Edited on Tue Mar-27-07 02:06 AM by dicksteele
That hundred bucks (split two ways)...did it give any of her
four kids a chance to better themselves? Did it give even
one of them an opportunity to escape the cage they were born
into? Are any of them currently learning to READ, or even
looking foreward to a future free of intestinal parasites?

Or did it just slap a bandaid on your CONSCIENCE and allow you
to pretend you really helped?

When you go to lunch and (OFTEN) spend more for a plate of food
than she earns in a week, do you think of her and her four kids?

Or do you use that free time to plan your next DU post concerning
the many "injustices" heaped upon the wealthy elite who deliberately
put her where she is?

Seriously, "man" (since you feel free to refer to me in that rude manner)
I have a hard time taking you seriously here.
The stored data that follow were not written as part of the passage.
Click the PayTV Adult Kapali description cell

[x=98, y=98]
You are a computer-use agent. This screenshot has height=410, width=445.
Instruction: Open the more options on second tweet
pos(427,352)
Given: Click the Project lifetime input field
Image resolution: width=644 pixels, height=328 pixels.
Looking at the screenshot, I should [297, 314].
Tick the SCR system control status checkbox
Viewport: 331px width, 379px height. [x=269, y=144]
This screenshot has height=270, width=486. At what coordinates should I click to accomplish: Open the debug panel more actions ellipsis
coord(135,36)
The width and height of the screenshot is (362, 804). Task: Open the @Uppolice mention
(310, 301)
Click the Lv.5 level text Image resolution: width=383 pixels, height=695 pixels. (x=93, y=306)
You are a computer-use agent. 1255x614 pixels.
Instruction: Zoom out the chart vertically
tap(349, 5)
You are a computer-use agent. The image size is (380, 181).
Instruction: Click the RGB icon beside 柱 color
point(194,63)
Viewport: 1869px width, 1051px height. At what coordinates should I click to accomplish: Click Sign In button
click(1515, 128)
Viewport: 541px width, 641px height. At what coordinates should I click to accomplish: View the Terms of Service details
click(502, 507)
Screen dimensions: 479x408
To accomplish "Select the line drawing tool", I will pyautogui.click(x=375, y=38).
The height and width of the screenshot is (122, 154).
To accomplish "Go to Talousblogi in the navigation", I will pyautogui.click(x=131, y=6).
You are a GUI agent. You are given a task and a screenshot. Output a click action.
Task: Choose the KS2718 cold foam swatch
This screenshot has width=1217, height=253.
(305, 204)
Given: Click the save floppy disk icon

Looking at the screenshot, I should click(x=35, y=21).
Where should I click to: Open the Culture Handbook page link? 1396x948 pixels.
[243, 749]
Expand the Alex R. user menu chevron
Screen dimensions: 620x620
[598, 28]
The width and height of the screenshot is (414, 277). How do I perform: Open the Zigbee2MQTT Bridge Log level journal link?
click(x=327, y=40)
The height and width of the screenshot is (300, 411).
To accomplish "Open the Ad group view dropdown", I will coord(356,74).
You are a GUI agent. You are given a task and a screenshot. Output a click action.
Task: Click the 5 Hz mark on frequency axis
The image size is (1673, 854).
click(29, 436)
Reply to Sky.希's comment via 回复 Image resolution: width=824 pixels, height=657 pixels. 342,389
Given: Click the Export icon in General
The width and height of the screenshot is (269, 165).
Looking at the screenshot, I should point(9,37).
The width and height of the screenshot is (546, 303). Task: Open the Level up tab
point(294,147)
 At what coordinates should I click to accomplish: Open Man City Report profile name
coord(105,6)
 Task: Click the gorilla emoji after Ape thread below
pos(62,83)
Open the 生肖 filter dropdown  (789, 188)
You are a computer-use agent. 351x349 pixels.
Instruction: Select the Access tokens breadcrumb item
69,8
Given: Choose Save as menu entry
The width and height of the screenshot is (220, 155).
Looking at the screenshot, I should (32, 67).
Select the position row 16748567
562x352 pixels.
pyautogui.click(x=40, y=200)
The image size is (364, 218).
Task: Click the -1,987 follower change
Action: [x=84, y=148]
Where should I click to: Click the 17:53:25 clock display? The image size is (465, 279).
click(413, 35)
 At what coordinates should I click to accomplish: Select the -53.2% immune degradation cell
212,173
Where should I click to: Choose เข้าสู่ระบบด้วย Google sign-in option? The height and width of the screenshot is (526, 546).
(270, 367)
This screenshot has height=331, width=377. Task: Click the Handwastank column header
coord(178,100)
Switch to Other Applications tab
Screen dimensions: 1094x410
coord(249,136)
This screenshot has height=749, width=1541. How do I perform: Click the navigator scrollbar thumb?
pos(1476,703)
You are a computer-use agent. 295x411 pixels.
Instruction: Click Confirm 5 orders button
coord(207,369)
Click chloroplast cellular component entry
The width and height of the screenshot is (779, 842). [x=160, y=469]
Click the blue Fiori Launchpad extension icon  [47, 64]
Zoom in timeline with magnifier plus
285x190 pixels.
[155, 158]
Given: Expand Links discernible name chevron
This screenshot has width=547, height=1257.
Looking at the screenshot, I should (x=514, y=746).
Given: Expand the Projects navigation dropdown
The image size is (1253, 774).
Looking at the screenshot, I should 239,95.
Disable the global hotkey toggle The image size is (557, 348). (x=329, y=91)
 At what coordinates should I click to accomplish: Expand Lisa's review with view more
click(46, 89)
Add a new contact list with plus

Your posts paint
a COLORING BOOK picture of an elitist "checkbook liberal".

You come across as a wannabe fascist "blame the victim" Repub who thinks
he's a "liberal" because he ONCE gave a member of the "servant class"
a ride home and a nice tip, and now goes out of his way to tell everyone
about it to prove how much he cares about those "little people".

Color me UNDERWHELMED, mister Limbaugh. Color me underwhelmed with
regards to your great "hundred dollar tip" anecdote.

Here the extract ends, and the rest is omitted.